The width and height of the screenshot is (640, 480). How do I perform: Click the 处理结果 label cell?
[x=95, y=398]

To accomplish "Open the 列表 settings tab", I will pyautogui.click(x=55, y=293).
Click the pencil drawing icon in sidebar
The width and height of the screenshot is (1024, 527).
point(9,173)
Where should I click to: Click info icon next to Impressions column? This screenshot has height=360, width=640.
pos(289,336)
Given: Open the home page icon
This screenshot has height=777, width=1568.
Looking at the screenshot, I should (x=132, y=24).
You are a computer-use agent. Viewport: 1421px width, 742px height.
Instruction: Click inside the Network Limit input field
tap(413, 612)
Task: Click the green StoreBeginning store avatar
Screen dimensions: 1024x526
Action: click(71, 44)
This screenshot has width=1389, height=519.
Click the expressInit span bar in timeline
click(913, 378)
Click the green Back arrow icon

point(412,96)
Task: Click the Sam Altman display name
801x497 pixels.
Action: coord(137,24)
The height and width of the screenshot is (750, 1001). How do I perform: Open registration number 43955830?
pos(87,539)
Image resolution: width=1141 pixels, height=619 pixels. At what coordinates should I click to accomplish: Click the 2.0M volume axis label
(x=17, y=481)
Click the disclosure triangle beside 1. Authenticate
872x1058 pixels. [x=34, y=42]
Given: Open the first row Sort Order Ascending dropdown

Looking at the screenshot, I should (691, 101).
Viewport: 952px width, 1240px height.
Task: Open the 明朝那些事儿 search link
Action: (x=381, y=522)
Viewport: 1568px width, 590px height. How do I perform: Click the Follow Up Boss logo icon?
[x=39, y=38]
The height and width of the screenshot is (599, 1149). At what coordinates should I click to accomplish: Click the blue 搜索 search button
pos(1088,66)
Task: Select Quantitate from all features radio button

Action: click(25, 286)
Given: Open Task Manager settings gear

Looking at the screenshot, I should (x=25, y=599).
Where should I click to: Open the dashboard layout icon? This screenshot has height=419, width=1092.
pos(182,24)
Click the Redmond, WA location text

———

WHAT NEEDS TO BE DONE: Each line from the one containing "801x497 pixels." to the final line above should be written out exactly; please omit the others.

SOLUTION TO THIS EXERCISE:
801x497 pixels.
Action: coord(137,24)
The height and width of the screenshot is (750, 1001). How do I perform: Open registration number 43955830?
pos(87,539)
Image resolution: width=1141 pixels, height=619 pixels. At what coordinates should I click to accomplish: Click the 2.0M volume axis label
(x=17, y=481)
Click the disclosure triangle beside 1. Authenticate
872x1058 pixels. [x=34, y=42]
Given: Open the first row Sort Order Ascending dropdown

Looking at the screenshot, I should (691, 101).
Viewport: 952px width, 1240px height.
Task: Open the 明朝那些事儿 search link
Action: (x=381, y=522)
Viewport: 1568px width, 590px height. How do I perform: Click the Follow Up Boss logo icon?
[x=39, y=38]
The height and width of the screenshot is (599, 1149). At what coordinates should I click to accomplish: Click the blue 搜索 search button
pos(1088,66)
Task: Select Quantitate from all features radio button

Action: click(25, 286)
Given: Open Task Manager settings gear

Looking at the screenshot, I should (x=25, y=599).
Where should I click to: Open the dashboard layout icon? This screenshot has height=419, width=1092.
pos(182,24)
Click the Redmond, WA location text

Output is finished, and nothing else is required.